■ Work required ■
The entries need to be copied exactly as they stand, images left out.

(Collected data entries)
━━━━━━━━━━━━━━━━

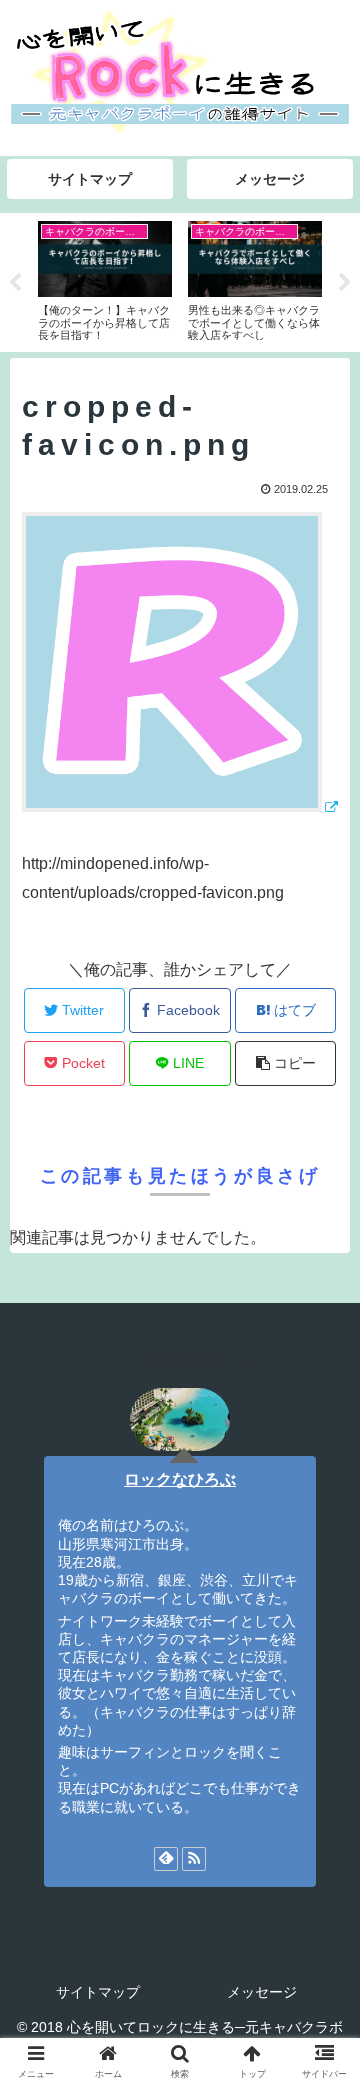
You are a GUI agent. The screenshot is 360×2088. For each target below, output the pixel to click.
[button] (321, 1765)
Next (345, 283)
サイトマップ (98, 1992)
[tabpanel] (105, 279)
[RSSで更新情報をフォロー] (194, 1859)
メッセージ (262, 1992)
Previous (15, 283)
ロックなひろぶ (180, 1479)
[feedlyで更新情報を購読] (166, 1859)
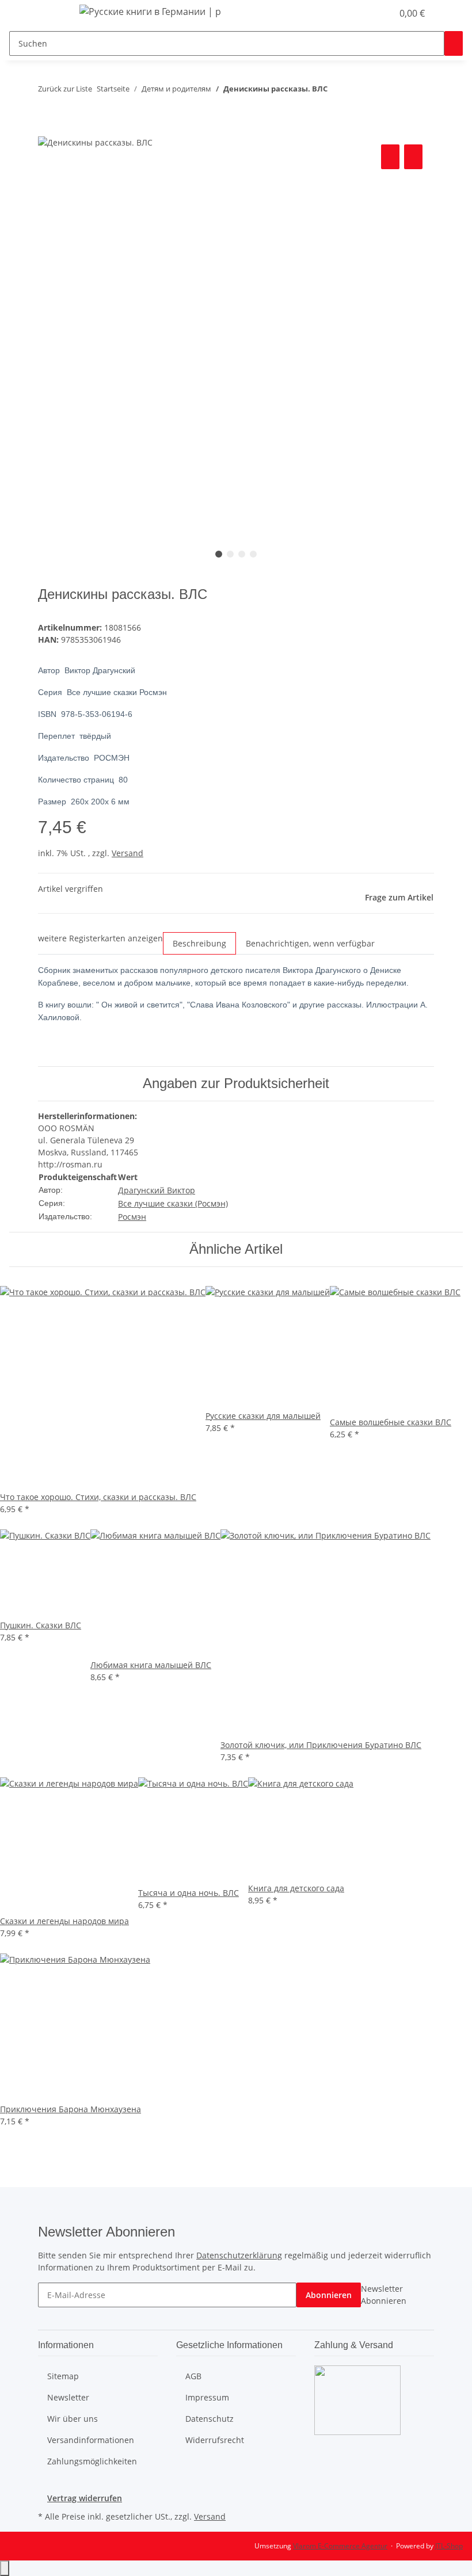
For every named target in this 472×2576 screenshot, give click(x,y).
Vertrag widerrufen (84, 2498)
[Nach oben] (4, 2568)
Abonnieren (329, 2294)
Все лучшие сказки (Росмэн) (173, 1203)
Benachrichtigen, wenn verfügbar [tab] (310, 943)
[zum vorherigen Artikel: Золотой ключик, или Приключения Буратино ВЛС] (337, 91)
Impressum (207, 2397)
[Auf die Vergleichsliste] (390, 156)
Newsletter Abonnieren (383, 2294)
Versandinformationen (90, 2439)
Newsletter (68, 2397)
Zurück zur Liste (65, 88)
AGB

━━━━━━━━━━━━━━━━

■ Answer to the exercise ■
You are a GUI agent. The screenshot is 360×2088. For each target below, output the pixel to click.
[button] (321, 1765)
Next (345, 283)
サイトマップ (98, 1992)
[tabpanel] (105, 279)
[RSSで更新情報をフォロー] (194, 1859)
メッセージ (262, 1992)
Previous (15, 283)
ロックなひろぶ (180, 1479)
[feedlyで更新情報を購読] (166, 1859)
For every named target in this 472×2576 screenshot, give click(x,y).
Vertrag widerrufen (84, 2498)
[Nach oben] (4, 2568)
Abonnieren (329, 2294)
Все лучшие сказки (Росмэн) (173, 1203)
Benachrichtigen, wenn verfügbar [tab] (310, 943)
[zum vorherigen Artikel: Золотой ключик, или Приключения Буратино ВЛС] (337, 91)
Impressum (207, 2397)
[Auf die Vergleichsliste] (390, 156)
Newsletter Abonnieren (383, 2294)
Versandinformationen (90, 2439)
Newsletter (68, 2397)
Zurück zur Liste (65, 88)
AGB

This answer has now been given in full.